Vancouver” tem uma complexidade rítmica inusual que as guitarras só embelezam, e uma beleza única para essa época.

É dessa época também “The Sky is a Landfill” que também mostra um corpo e uma consistência únicos. 

Também grava uma versão quase onírica de uma escura música de Genesis da sua época de progressivo “Back in NYC” que abre a segunda parte da quase ópera rock “The lamb lis down on Broadway”.

E também outra música do qual tinha só esboços e que puxam um lado profundo e romântico que aparecia nos shows mas não no estúdio, “Everybody Here Wants You”, que poderia facilmente ser seu novo hit. Estava ótimo. Mas algo ainda não o convencia, algo estava errado.

Fez toda uma sessão de gravações e ainda se apresentava no interior dos Estados Unidos. 

Depois das gravações das quais ainda não estava satisfeito se tomou uns dias de férias. Trabalhou sozinho, sabe-se lá em quê. Semanas depois reagendou entusiasmado com a banda para voltar a trabalhar num material novo para o álbum.

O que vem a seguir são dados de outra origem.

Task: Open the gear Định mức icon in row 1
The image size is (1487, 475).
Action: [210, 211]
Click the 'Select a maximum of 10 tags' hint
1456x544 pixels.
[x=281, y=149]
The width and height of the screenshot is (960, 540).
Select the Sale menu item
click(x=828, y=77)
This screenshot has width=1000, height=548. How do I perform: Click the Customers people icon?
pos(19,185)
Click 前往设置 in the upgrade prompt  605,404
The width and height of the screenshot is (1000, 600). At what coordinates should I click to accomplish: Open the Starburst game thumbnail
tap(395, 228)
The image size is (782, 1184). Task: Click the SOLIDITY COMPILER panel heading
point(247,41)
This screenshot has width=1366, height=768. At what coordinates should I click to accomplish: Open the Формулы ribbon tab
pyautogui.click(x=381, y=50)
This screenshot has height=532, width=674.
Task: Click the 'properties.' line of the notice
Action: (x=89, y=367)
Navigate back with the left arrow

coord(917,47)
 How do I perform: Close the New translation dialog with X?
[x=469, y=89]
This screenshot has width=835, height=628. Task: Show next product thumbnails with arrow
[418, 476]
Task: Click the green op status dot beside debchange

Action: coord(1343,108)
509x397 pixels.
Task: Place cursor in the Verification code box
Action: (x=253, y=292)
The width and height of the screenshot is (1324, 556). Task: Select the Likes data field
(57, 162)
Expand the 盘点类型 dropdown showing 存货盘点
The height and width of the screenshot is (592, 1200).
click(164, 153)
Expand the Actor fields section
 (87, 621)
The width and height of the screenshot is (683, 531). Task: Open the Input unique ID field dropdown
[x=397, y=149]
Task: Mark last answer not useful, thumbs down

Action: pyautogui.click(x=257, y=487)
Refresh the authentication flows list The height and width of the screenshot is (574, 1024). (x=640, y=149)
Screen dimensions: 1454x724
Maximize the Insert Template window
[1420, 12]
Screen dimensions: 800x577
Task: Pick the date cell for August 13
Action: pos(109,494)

Enquanto a banda estava chegando novamente em Memphis, Jeff estava passeando com um amigo nos arredores e decidiu tomar um banho no Wolf River. Desceu o rio cantarolando ‘Whole Lotta Love” de Led Zeppelin.

Mas não voltou. Seu corpo foi encontrado 8 dias depois, em 6 de junho de 97, vítima de um afogamento acidental, sem drogas no seu corpo mais do que litros de música, gotas mortais de amor nas suas letras e deixando o coração de todos feito pedaços. Curiosamente Nusrat Fateh Ali Khan irá falecer em agosto do mesmo ano.

Meses depois o material foi publicado como ‘Sketches for my sweetheart the drunk’ como último álbum inacabado e póstumo deste jovem de trinta anos, vítima do seu amor pela música e com uma carreira brilhante interrompida pela fatalidade de nossas breves vidas.

Ao redor dos anos, ’Grace’ se converteu num álbum reverenciado e influenciador de bandas e cantores ao redor do mundo. Seu estilo profundo e intenso influencia jovens vozes geração a geração e vai nos ajudar a reverenciar a vida para todo o sempre.